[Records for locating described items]
###
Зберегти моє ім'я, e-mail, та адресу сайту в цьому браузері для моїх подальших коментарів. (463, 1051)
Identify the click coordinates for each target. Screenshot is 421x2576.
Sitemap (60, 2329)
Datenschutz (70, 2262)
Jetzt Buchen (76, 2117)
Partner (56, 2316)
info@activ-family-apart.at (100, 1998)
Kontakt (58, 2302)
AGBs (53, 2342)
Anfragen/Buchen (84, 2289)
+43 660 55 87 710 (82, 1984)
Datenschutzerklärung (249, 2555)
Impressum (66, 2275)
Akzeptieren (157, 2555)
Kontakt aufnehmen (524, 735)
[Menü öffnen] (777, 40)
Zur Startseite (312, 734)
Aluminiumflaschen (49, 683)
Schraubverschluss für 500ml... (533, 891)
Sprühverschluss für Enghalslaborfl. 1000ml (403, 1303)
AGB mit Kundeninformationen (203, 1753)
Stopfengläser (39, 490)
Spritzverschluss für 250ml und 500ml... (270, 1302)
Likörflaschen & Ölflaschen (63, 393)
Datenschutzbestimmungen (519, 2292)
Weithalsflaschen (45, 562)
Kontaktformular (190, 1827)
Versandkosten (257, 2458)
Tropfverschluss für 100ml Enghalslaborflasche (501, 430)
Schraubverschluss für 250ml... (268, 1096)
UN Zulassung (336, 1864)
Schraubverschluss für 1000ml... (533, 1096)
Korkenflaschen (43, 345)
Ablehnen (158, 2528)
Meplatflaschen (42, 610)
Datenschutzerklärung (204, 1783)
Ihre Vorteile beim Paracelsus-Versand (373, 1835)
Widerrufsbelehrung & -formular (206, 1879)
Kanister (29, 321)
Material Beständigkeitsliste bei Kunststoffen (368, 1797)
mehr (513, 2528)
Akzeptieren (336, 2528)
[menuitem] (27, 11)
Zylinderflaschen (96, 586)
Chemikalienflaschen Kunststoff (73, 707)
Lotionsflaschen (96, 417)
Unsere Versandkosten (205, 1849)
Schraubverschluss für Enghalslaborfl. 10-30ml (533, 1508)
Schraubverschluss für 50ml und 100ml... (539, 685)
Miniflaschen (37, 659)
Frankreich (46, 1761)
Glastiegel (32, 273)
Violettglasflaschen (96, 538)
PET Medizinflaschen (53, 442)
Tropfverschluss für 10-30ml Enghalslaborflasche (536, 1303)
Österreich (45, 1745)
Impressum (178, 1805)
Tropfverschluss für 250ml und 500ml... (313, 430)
###
**STATED PROBLEM:**
Rewrite the lines of the listing from the line containing "AGBs (53, 2342)" through the line containing "Akzeptieren (336, 2528)", inclusive. Keep each line's text as it is, and shift every number in the coordinates by -26.

**TASK SOLUTION:**
AGBs (27, 2316)
Anfragen/Buchen (58, 2263)
+43 660 55 87 710 (56, 1958)
Datenschutzerklärung (223, 2529)
Impressum (40, 2249)
Akzeptieren (131, 2529)
Kontakt aufnehmen (498, 709)
[Menü öffnen] (751, 14)
Zur Startseite (286, 708)
Aluminiumflaschen (23, 657)
Schraubverschluss für 500ml... (507, 865)
Sprühverschluss für Enghalslaborfl. 1000ml (377, 1277)
AGB mit Kundeninformationen (177, 1727)
Stopfengläser (13, 464)
Spritzverschluss für 250ml und 500ml... (244, 1276)
Likörflaschen & Ölflaschen (37, 367)
Datenschutzbestimmungen (493, 2266)
Weithalsflaschen (19, 536)
Kontaktformular (164, 1801)
Versandkosten (231, 2432)
Tropfverschluss für 100ml Enghalslaborflasche (475, 404)
Schraubverschluss für 250ml... (242, 1070)
UN Zulassung (310, 1838)
Schraubverschluss für 1000ml... (507, 1070)
Korkenflaschen (17, 319)
Ablehnen (132, 2502)
Meplatflaschen (16, 584)
Datenschutzerklärung (178, 1757)
Ihre Vorteile beim Paracelsus-Versand (347, 1809)
Widerrufsbelehrung & -formular (180, 1853)
Kanister (3, 295)
Material Beständigkeitsliste bei Kunststoffen (342, 1771)
mehr (487, 2502)
Akzeptieren (310, 2502)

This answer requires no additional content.